Health Care for Horses
Contagious Disease Control
Reprinted from horses.extension.org
Contagious diseases are those that can be spread from one animal to another. Control programs should be targeted at reducing exposure to disease-causing agents and increasing disease resistance. To reduce contagious disease exposure to resident horses, it should be required that new horses have a negative test for Equine Infectious Anemia (EIA, Coggins Test) and have been appropriately vaccinated and dewormed before they arrive. New horses should be received and maintained in an isolation barn or paddock for 30 days to ensure that sick horses or horses incubating a contagious disease are not inadvertently introduced into the farm population. The isolation area should be physically separated from the resident horses. Separate equipment and preferably separate personnel should be used to take care of the isolated horses. Isolated horses should be cared for after the resident horses. During the 30-day quarantine period, horses should be monitored daily for signs of contagious disease. Common signs to look for are decreased appetite or activity level, coughing, fever and discharge from the nose or eyes.
Additionally, any resident horse that becomes ill with a potentially contagious disease should also be promplty isolated. Isolation should continue for at least 10 days after all symptoms are gone. Separate equipment and personnel should be used to take care of sick horses. If separate personnel are not available, sick horses should be tended to after other horses on the farm. Stalls that have housed sick horses should be thoroughly cleaned, disinfected and left empty for as long as possible before being used by other horses.
Disease resistance in horses can be enhanced by proper housing, feeding, exercise and the use of vaccines. Vaccines are health products that trigger positive immune responses and prepare the vaccinated individual to fight future infections from disease-causing agents. There are many vaccines and vaccine combinations available for use in horses. The specific vaccines needed by a particular horse will depend on several factors, including the horse’s age, exposure to other horses and geographic location. Your veterinarian will help you determine the vaccination program best suited to your horse.

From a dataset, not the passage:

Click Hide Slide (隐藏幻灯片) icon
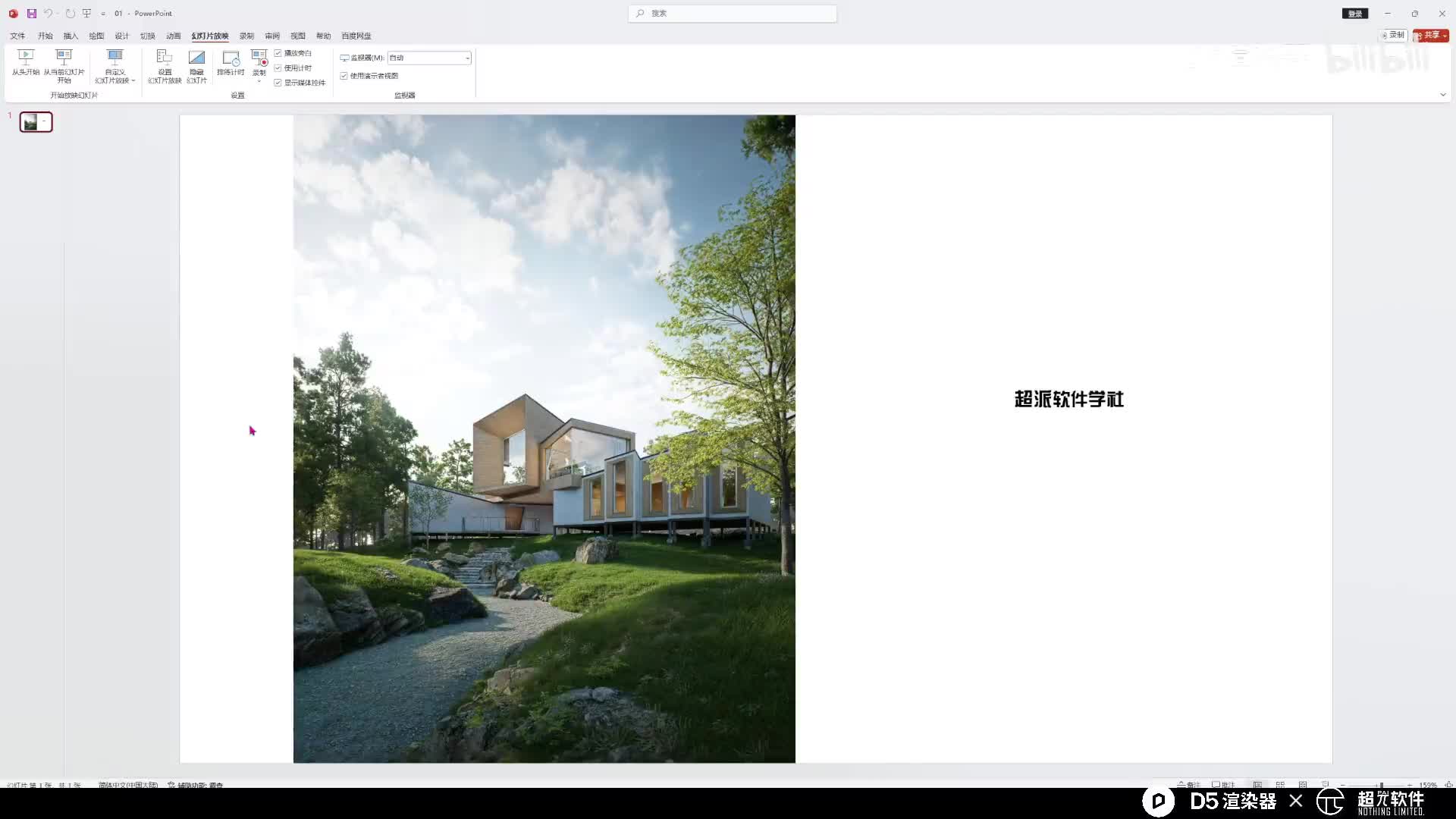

In general, all adult horses should be vaccinated against tetanus, Eastern and Western encephalomyelitis (EEE and WEE), West Nile virus (WNV) and rabies each year. Horses that are exposed to other horses during shows, trail rides and other events should also be vaccinated for influenza and equine herpes virus 1 and 4 (EHV-1 and EHV-4). Booster vaccines may need to be given every three to six months for effective immunity. Pregnant mares should be vaccinated against EHV-1 the fifth, seventh and ninth months of gestation. Pregnant mares should also be boostered for tetanus, EEE, WEE, WNV, EHV-1, EHV-4 and influenza four to six weeks before foaling. Only “killed” vaccines may be use in pregnant mares. Foals from appropriately vaccinated mares usually start their vaccinations when they are 3 to 4 months old. Foals from unvaccinated mares need tetanus antitoxin right after birth and should start their vaccines at 2 to 3 months of age. Many other vaccines are available and may be recommended in your area. Again, work with your veterinarian to set up a vaccine protocol specific to your horse’s individual needs.